Directive
In the rows below, format the stretch from the line containing "Where should I click to: Click the right" through the line containing "(x=1112, y=55)" as a JSON list of strings, one string per line, leaving out blank lines. Omit the pictures from your answer.

Data provided
::::::::

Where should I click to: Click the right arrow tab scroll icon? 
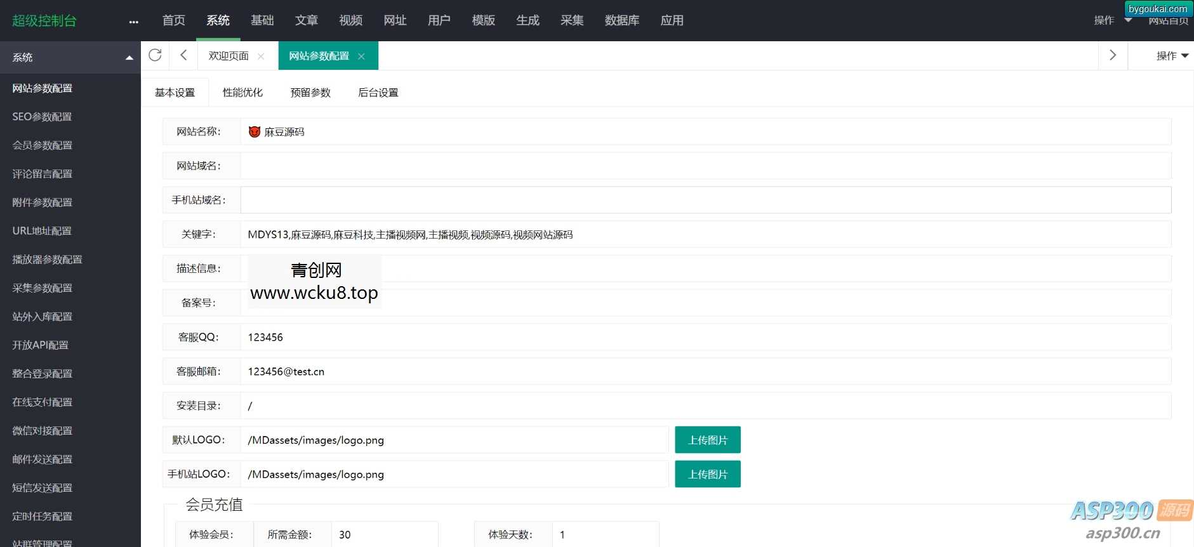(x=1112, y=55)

::::::::

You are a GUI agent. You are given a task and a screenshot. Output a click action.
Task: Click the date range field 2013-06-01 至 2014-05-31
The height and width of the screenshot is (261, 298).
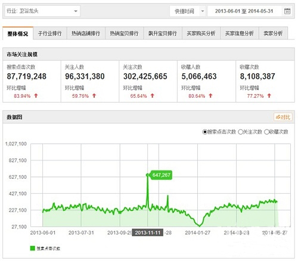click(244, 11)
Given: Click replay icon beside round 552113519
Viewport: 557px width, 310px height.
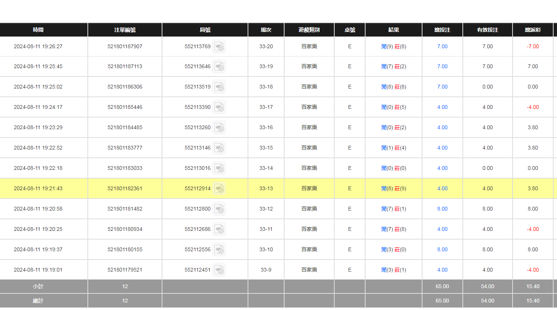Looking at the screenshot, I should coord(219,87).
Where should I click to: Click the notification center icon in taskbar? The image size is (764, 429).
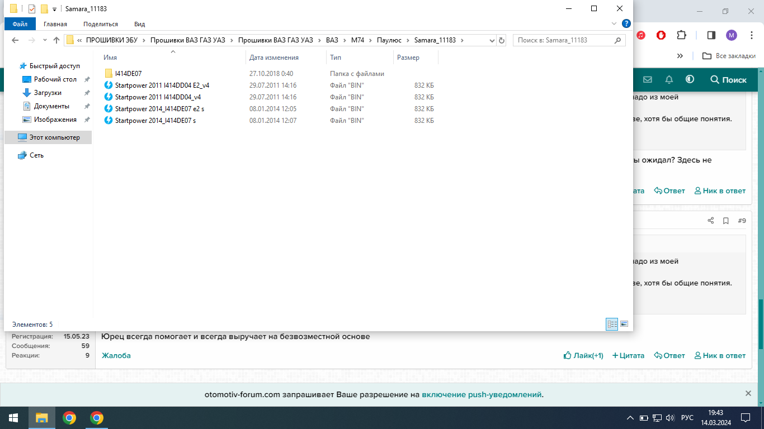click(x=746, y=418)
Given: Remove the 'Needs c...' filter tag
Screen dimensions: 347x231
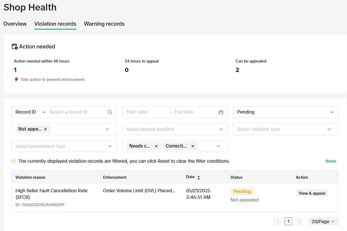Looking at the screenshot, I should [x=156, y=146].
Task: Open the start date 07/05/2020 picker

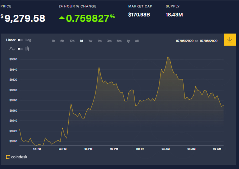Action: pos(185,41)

::::::::

Completed exercise
[
  "Where should I click to: Click the right arrow tab scroll icon? ",
  "(x=1112, y=55)"
]